• [Exercise description] The answer is an exact repetition of every entry, with all images left out.
————————
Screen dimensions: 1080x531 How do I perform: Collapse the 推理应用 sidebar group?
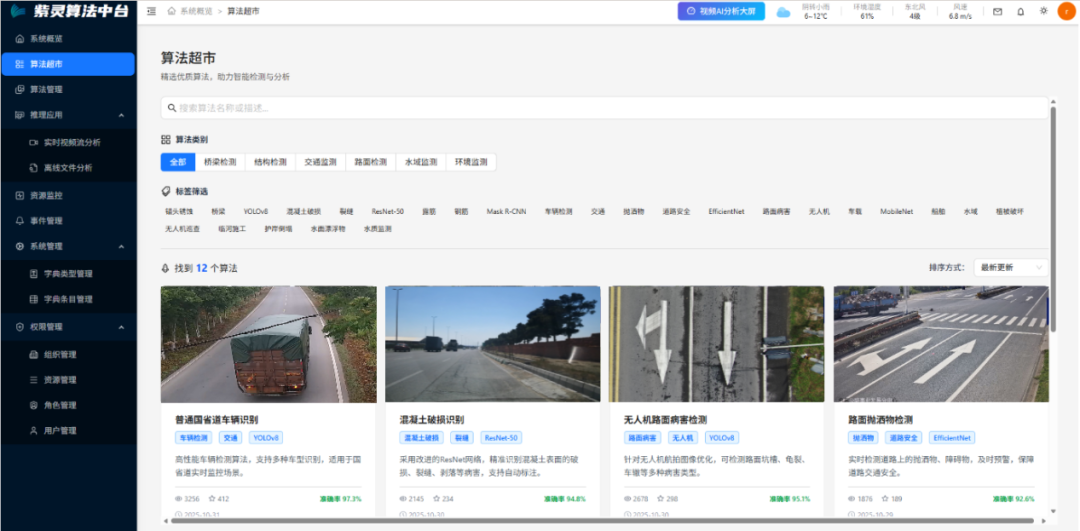tap(121, 116)
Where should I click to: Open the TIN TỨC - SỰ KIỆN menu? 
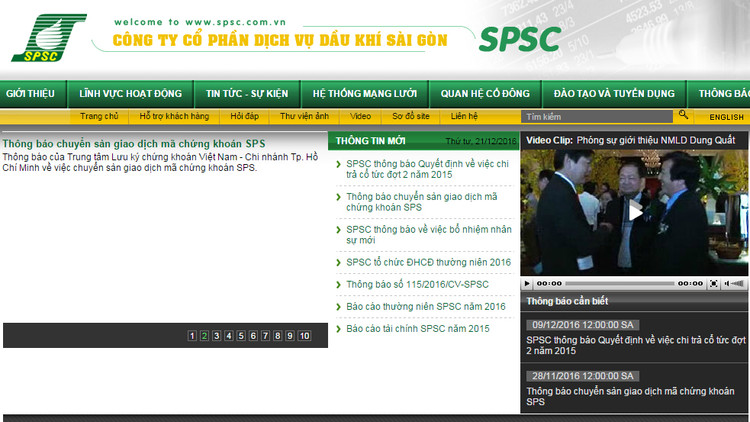click(x=247, y=93)

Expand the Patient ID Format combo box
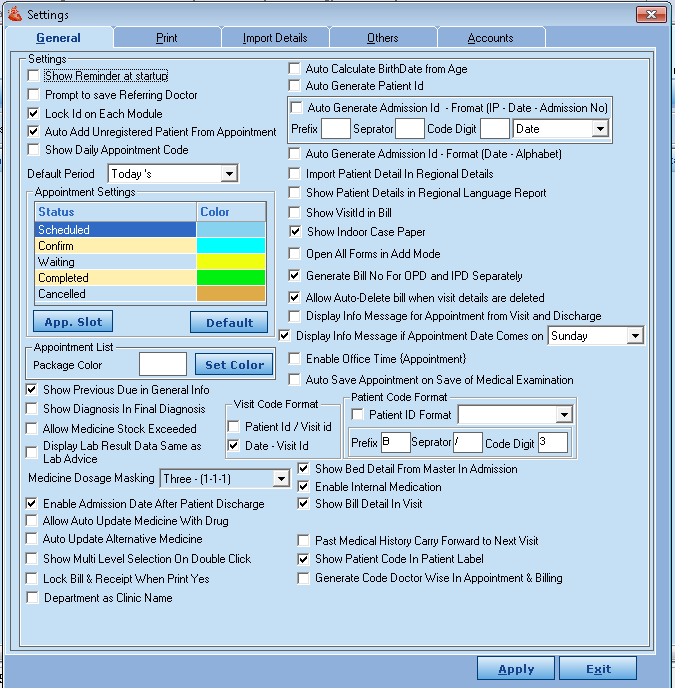click(564, 415)
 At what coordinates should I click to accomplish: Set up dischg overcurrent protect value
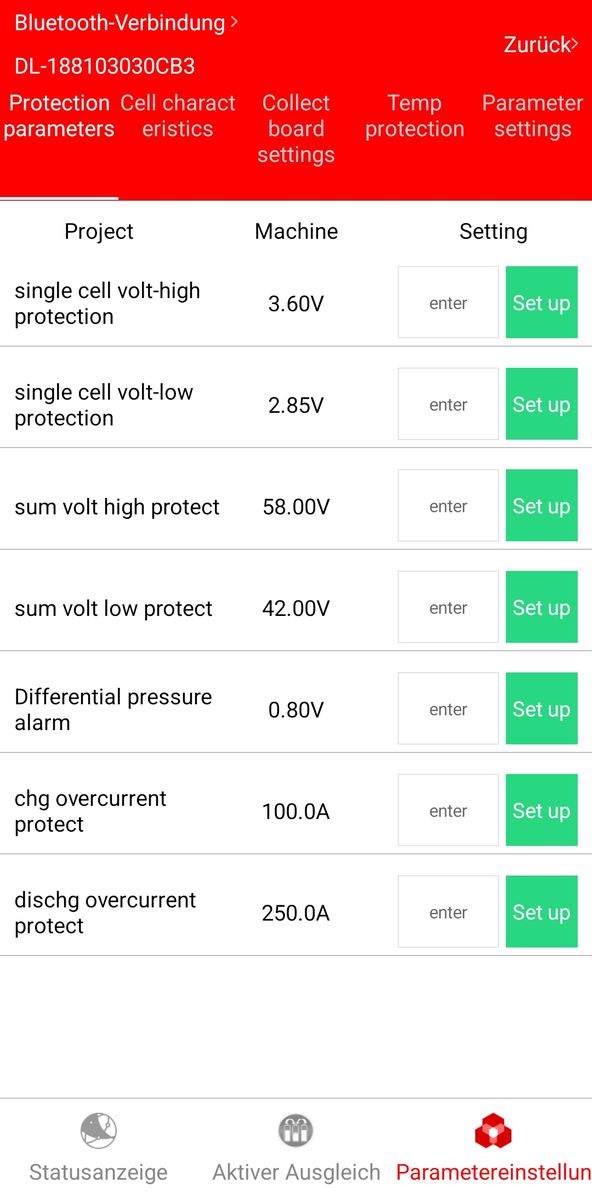pyautogui.click(x=541, y=912)
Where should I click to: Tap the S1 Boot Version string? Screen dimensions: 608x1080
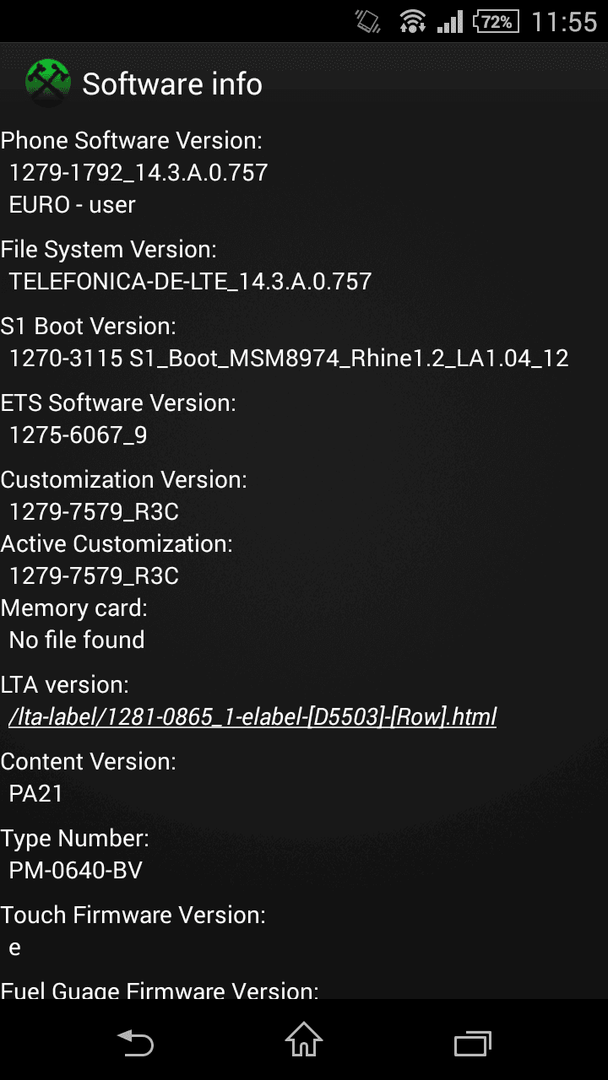(x=289, y=358)
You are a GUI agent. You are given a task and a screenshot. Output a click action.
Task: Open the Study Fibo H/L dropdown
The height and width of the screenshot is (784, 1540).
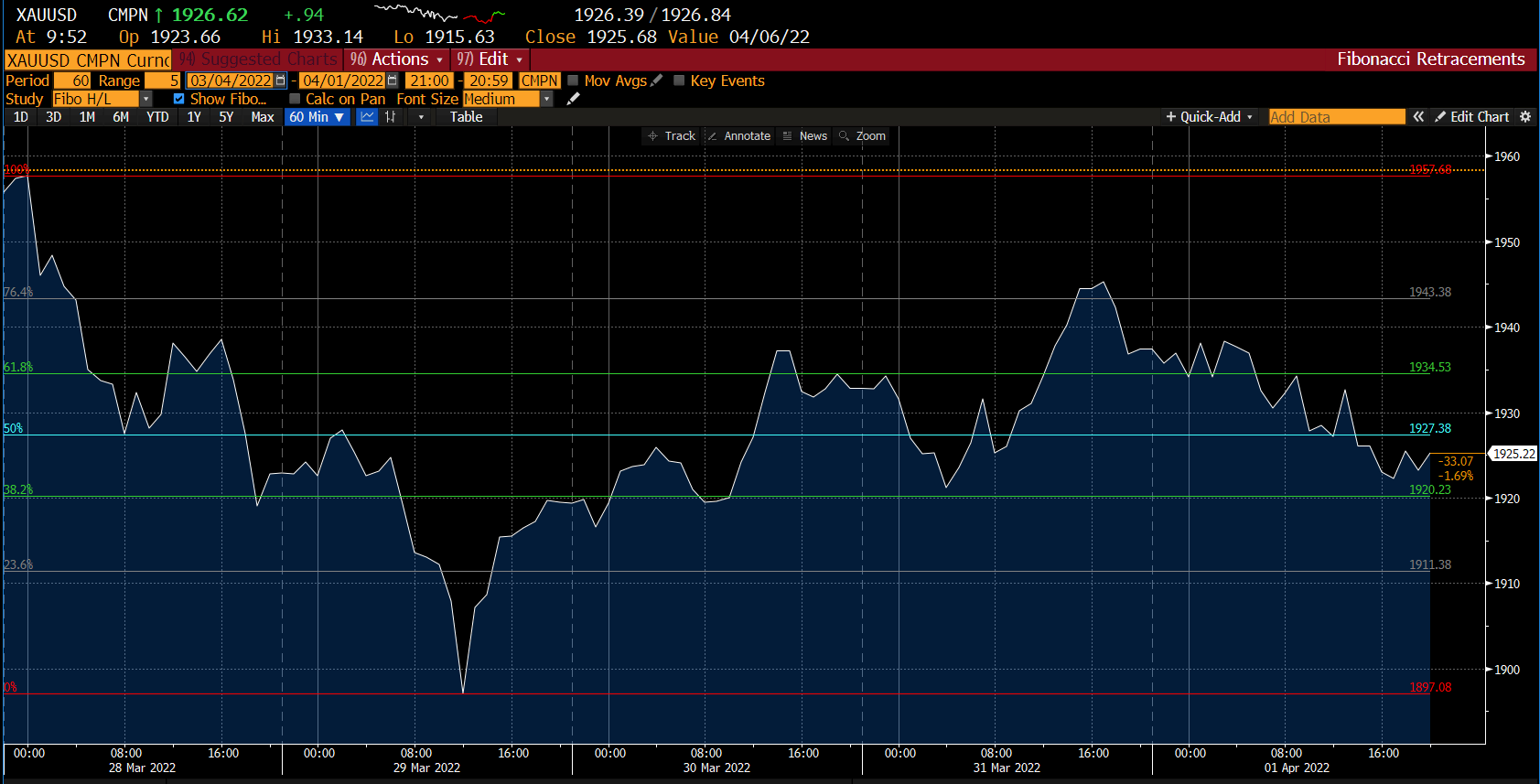click(x=145, y=99)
————————
• [Problem solution]
Screen dimensions: 1080x531 How do I perform: Collapse the 推理应用 sidebar group?
tap(121, 116)
Where should I click to: Open the TIN TỨC - SỰ KIỆN menu? 
click(x=247, y=93)

Expand the Patient ID Format combo box
click(564, 415)
 At what coordinates should I click to accomplish: Set up dischg overcurrent protect value
pyautogui.click(x=541, y=912)
Where should I click to: Tap the S1 Boot Version string? Screen dimensions: 608x1080
(x=289, y=358)
You are a GUI agent. You are given a task and a screenshot. Output a click action.
Task: Open the Study Fibo H/L dropdown
The height and width of the screenshot is (784, 1540).
click(x=145, y=99)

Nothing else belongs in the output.